| Brief |
Beginning with the line that holds "Task: Click the last line ending 이렇게 보도했습니다" in the data below, give again every line through the one that holds "Task: Click the required", exactly as written.

[[ Data shown open ]]

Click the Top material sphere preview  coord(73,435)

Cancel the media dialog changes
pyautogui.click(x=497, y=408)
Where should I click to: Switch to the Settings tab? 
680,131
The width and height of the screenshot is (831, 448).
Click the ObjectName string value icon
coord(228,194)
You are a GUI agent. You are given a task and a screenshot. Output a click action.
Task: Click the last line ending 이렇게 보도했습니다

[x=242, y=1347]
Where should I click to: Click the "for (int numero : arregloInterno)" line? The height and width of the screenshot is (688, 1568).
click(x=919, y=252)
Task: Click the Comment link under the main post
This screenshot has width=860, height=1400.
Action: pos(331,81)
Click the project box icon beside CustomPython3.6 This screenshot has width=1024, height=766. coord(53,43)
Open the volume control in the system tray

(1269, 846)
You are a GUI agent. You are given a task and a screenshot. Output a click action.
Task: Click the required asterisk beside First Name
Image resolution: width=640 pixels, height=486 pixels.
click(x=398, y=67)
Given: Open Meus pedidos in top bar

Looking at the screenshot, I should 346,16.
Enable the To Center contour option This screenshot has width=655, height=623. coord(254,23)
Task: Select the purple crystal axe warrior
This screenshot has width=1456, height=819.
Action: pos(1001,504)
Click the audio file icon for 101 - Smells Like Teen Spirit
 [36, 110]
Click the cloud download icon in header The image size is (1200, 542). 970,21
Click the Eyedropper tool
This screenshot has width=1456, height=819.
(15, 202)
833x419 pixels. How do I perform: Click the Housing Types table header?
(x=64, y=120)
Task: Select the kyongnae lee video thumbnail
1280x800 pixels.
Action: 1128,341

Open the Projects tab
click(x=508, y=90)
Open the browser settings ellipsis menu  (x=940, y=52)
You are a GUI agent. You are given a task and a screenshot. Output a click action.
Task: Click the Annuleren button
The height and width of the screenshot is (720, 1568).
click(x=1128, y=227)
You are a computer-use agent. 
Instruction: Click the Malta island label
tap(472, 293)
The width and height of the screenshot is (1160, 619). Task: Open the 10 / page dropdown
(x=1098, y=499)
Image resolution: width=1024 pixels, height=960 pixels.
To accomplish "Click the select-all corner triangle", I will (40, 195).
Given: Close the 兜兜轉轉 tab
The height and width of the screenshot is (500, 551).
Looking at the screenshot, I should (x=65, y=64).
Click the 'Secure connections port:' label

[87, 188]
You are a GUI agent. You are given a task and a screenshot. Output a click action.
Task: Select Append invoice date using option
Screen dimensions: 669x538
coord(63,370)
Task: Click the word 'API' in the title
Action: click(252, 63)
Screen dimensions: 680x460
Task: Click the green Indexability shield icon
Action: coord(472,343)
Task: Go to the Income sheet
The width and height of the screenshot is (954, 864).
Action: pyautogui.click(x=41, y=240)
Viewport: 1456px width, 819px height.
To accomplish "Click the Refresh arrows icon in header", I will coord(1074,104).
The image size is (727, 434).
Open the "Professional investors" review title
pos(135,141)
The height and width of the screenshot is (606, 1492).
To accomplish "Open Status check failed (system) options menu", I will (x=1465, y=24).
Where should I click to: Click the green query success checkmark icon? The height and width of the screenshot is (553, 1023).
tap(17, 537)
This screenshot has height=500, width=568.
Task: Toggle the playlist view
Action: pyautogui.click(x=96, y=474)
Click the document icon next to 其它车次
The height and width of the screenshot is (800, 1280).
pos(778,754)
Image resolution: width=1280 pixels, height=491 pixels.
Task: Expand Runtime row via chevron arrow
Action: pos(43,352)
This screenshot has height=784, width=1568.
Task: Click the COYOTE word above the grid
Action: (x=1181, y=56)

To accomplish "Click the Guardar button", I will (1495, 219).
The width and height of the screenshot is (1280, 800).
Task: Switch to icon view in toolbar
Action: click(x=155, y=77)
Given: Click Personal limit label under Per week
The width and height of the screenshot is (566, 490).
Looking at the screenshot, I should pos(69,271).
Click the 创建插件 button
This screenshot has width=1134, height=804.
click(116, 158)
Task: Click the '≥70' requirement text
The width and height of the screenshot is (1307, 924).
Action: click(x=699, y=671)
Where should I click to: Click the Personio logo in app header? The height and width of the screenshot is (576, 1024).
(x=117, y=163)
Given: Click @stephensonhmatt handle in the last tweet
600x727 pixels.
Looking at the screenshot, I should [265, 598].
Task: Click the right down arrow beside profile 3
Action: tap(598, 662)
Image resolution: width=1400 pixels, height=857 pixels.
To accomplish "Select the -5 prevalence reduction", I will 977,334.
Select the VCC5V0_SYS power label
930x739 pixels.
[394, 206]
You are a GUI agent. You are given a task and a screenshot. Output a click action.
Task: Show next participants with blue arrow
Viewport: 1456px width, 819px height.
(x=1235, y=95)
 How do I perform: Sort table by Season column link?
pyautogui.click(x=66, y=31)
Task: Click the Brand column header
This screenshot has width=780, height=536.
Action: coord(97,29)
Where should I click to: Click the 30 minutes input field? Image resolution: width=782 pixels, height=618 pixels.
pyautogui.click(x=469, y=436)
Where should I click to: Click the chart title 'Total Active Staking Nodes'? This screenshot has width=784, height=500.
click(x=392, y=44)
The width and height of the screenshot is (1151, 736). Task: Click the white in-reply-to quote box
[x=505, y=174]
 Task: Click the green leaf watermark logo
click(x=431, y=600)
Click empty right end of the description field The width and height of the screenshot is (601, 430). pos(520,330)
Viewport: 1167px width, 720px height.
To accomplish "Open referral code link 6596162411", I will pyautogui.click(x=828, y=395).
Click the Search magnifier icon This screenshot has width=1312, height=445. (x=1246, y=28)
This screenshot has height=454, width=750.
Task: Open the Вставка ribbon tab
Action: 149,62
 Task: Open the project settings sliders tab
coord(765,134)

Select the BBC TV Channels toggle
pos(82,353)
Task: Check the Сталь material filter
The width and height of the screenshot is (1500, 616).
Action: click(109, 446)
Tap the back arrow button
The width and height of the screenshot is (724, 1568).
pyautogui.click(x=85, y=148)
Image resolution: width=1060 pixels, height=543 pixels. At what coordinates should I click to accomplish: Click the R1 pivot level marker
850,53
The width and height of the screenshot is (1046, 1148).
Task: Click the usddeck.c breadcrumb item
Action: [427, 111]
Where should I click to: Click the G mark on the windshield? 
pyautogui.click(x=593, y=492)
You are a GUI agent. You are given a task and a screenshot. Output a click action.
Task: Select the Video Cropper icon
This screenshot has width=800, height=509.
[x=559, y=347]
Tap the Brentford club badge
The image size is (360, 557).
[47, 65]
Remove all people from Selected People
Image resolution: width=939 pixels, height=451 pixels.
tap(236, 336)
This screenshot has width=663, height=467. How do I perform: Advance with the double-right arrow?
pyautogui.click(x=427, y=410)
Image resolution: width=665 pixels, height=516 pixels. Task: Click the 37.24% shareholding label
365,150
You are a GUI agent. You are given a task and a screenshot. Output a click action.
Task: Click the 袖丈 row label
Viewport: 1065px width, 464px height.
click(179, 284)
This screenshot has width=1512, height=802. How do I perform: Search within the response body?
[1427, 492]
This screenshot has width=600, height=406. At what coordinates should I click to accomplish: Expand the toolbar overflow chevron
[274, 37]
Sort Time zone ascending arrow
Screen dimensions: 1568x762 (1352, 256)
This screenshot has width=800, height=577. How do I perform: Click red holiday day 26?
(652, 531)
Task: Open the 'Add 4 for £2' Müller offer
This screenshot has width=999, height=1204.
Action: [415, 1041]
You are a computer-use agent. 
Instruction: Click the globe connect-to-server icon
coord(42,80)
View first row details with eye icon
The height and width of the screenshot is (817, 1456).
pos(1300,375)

[[ Data shown closed ]]

| Answer space |
Task: Click the last line ending 이렇게 보도했습니다

[x=242, y=1347]
Where should I click to: Click the "for (int numero : arregloInterno)" line? The height and width of the screenshot is (688, 1568).
click(x=919, y=252)
Task: Click the Comment link under the main post
This screenshot has width=860, height=1400.
Action: pos(331,81)
Click the project box icon beside CustomPython3.6 This screenshot has width=1024, height=766. coord(53,43)
Open the volume control in the system tray

(1269, 846)
You are a GUI agent. You are given a task and a screenshot. Output a click action.
Task: Click the required asterisk beside First Name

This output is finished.